**PROVIDED PASSAGE**
↓
# Laplace transform question

1. Jan 7, 2007

### cabellos

how do i go about solving the laplace transform of sint * cost ???

i know the answer becomes 1/(s^2 + 4) but what is the method?

thanks.

2. Jan 7, 2007

### murshid_islam

do you know that
$$\mathcal{L}\{f(t)*g(t)\} = \mathcal{L}\{f(t)\} \cdot \mathcal{L}\{g(t)\} = F(s) \cdot G(s)$$

and i think the answer comes out to be $$\frac{s}{{\left(s^2+1\right)}^2}$$

Last edited: Jan 7, 2007
3. Jan 7, 2007

### cabellos

yes i did know that but i didnt think it was as simple as that. From reading the certain rules we can apply to problems e.g the shift rule to solve L(sin2t * e^3t) do we HAVE to use the shift rule or can we seperate each part and solve then multiply them together?

4. Jan 7, 2007

### murshid_islam

i am sorry. do you mean convolution by the asterisk? or do you mean multiplication? what i said in my last post is only correct if the asterisk means convolution.
↑
**SET TASK 1**
Reproduce word for word the part of the Laplace transform thread between "Last edited: Jan" and "asterisk means convolution.", inclusive.
**SET TASK 2**
Decide whether each statement agrees with the Laplace transform thread, answering yes or no and quoting the deciding words: (a) cabellos states that the answer becomes 1/(s^2 + 4). (b) murshid_islam says his earlier point is correct only if the asterisk means multiplication. (c) cabellos says he did not know the rule murshid_islam asked about.
The lines after this point are separate material with no connection to the Laplace transform thread.

Records
↓
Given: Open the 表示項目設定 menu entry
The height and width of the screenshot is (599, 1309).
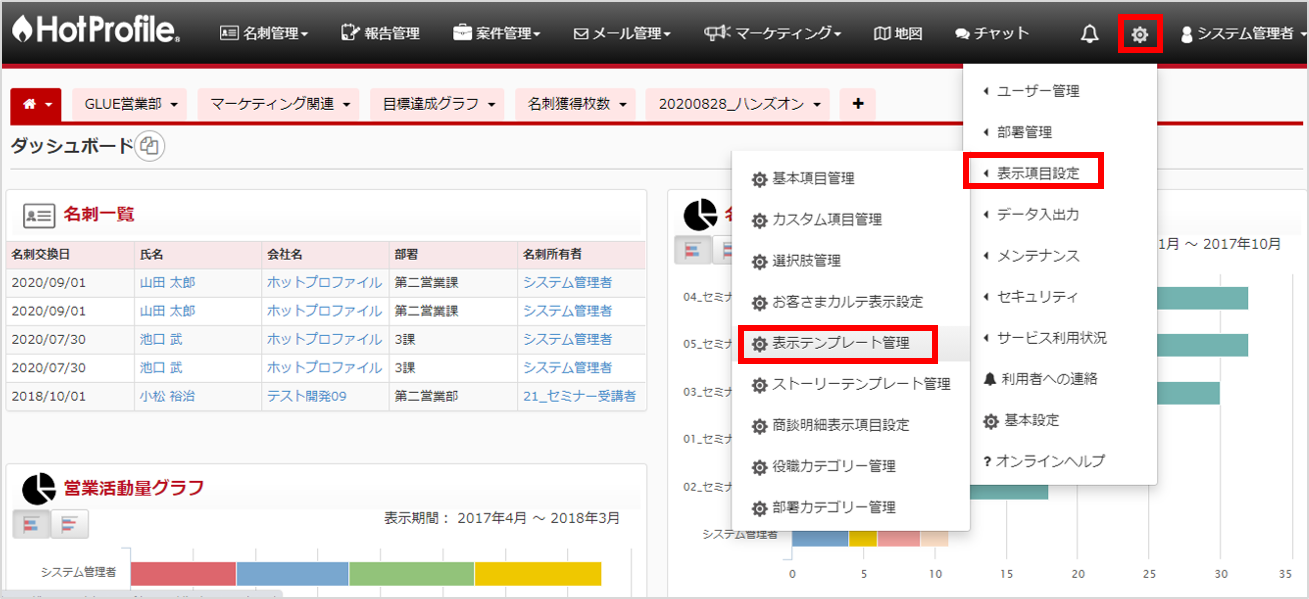Looking at the screenshot, I should pos(1038,173).
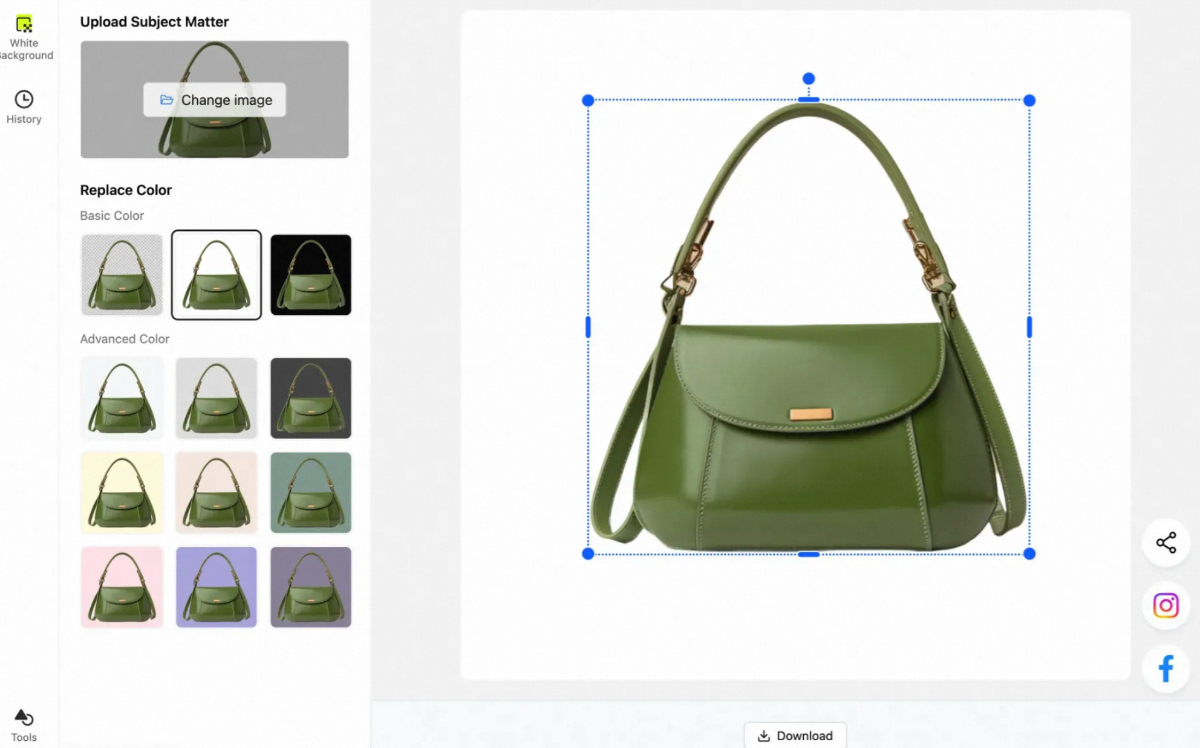Click the share icon button
The height and width of the screenshot is (748, 1200).
[x=1166, y=543]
↑
**WORKED SOLUTION 1**
Last edited: Jan 7, 2007
3. Jan 7, 2007

### cabellos

yes i did know that but i didnt think it was as simple as that. From reading the certain rules we can apply to problems e.g the shift rule to solve L(sin2t * e^3t) do we HAVE to use the shift rule or can we seperate each part and solve then multiply them together?

4. Jan 7, 2007

### murshid_islam

i am sorry. do you mean convolution by the asterisk? or do you mean multiplication? what i said in my last post is only correct if the asterisk means convolution.

**WORKED SOLUTION 2**
(a) Yes: "i know the answer becomes 1/(s^2 + 4)"
(b) No: "what i said in my last post is only correct if the asterisk means convolution."
(c) No: "yes i did know that"